Although it is clear that preliminary negotiations are presumed to be merged into a written contract, such negotiations may be considered by the court when the subject matter of the negotiations may affect the meaning of the words employed and the fair intention of the parties: Dowgiel v. Reid, 359 Pa. 448 (1948); Myers’ Estate, 238 Pa. 195 (1913).
Monaco’s objections are based solely on the letter of October 31, 1969, which recites that plaintiff and counsel “will not press any further executions or attachments against me until (a) they have exhausted all negotiations and all efforts in any actions necessary with the two insurance companies in order to obtain payment to discharge judgments in the said case . . .”
[327]*327Applying the applicable rules of construction to the instant facts, it becomes clear that the parties did not' fairly intend that plaintiff must complete all garnishment proceedings against Monaco’s two liability carriers before issuing any other attachment executions, unless it can also be concluded that Monaco agreed and intended not to appeal.
Otherwise, it must be concluded either that an appeal by Monaco could not appreciably affect the course of the intended negotiations between plaintiff and Monaco’s insurance carriers and the garnishment proceedings against them or that plaintiff intended to accept such difficulties and the effects that an appeal might have on plaintiff’s ability to deal with Monaco’s carriers.

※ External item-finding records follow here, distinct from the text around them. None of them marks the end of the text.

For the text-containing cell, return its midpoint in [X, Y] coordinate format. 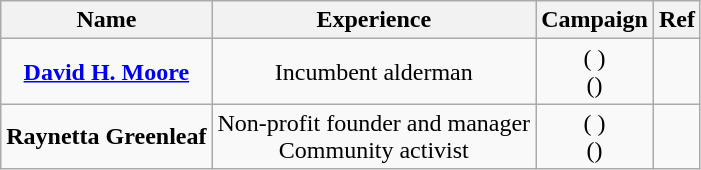
Raynetta Greenleaf [106, 136]
Name [106, 20]
Non-profit founder and managerCommunity activist [374, 136]
Experience [374, 20]
Ref [676, 20]
Campaign [595, 20]
David H. Moore [106, 72]
Incumbent alderman [374, 72]
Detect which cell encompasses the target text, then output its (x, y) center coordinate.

Either proposition causes an absurd and unjust result. Under the circumstances, it is patently unreasonable to conclude that this was plaintiff’s fair intention. At the very least, an ambiguity is raised which requires the use of extrinsic aids such as the attendant conditions and circumstances, the nature of the subject matter, the motives or objects to be accomplished, the relation of the parties, the rights in regard to which they negotiated and the consideration paid: East Crossroads Center, Inc. v. Mellon-Stuart Co., 416 Pa. 229 (1965); Plasterer Estate, 413 Pa. 513 (1964); New Charter Coal Co. v. McKee, 411 Pa. 307 (1963); United Refining Co. v. Jenkins, 410 Pa. 126 (1963); Atlantic Refining Co. v. Wyoming Nat. Bank of Wilkes-Barre, 356 Pa. 226 (1947); City of Philadelphia v. Philadelphia Transp. Co., 345 Pa. 244 (1942).

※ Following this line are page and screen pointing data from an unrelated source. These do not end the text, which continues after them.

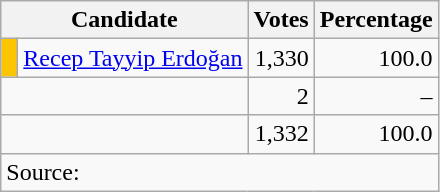
1,332 (281, 134)
– (376, 96)
Source: (220, 172)
Recep Tayyip Erdoğan (133, 58)
1,330 (281, 58)
Percentage (376, 20)
2 (281, 96)
Votes (281, 20)
Candidate (124, 20)
From the cell containing the given text, extract its center point as (X, Y) coordinate. 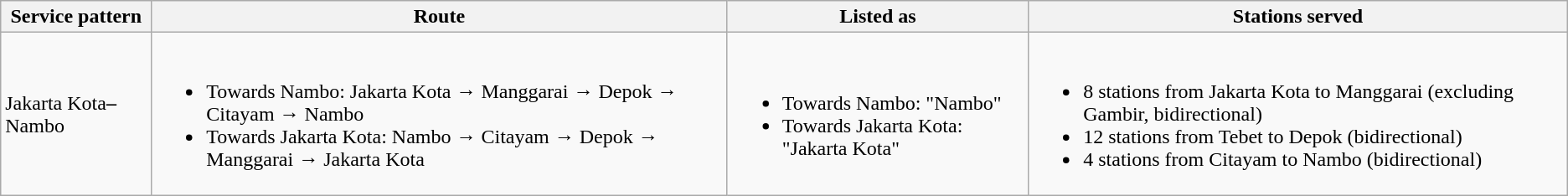
Stations served (1298, 17)
Towards Nambo: "Nambo"Towards Jakarta Kota: "Jakarta Kota" (878, 114)
Route (440, 17)
Towards Nambo: Jakarta Kota → Manggarai → Depok → Citayam → NamboTowards Jakarta Kota: Nambo → Citayam → Depok → Manggarai → Jakarta Kota (440, 114)
Listed as (878, 17)
Jakarta Kota–Nambo (76, 114)
Service pattern (76, 17)
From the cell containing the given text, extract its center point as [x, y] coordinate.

As a construction aid, reference to Judge Adams’ letter of October 24, 1969, to Monaco clarifies plaintiff’s intention to withdraw the executions stipulated, withhold further executions until May 1, 1970, and, during the interim, to negotiate with Monaco’s two [328]*328liability carriers in an effort to obtain payment of the judgments from them. Further clarification is provided by the condition that an appeal by Monaco “would act to release our client from the above arrangement.”
The court will not evaluate the adequacy of the consideration to determine whether or not an enforceable contract was created, but the adequacy of payment by Monaco of $10,000 may be considered to ascertain the fair intention of the parties. Since the judgments against Monaco exceeded $245,000, the payment of $10,000 was very small when weighed against the obligation which Monaco argues that plaintiff agreed to relinquish in exchange therefor.
For these reasons, the court is compelled to conclude that the only reasonable intention of the parties is that plaintiff agreed to withdraw the executions stipulated in Judge Adams’ letter of October 24, 1969, which had already been done, to withhold any further executions until May 1, 1970, and meanwhile to negotiate with Monaco’s liability carriers, subject, however, to the condition that Monaco would not appeal. The court further concludes that in the light of all the circumstances, including the letters of October 24, and 31, 1971, it would be unreasonable, absurd and unjust to conclude that plaintiff intended to give up its right to obtain payment of the judgments from all other sources except through the questionable source of Monaco’s liability carriers regardless of defendant’s action on appeal.
In this context, Monaco’s appeal negated plaintiff’s agreement to forbear in its attachment executions.
In accordance with the foregoing, defendant’s preliminary objections to the attachment execution are denied.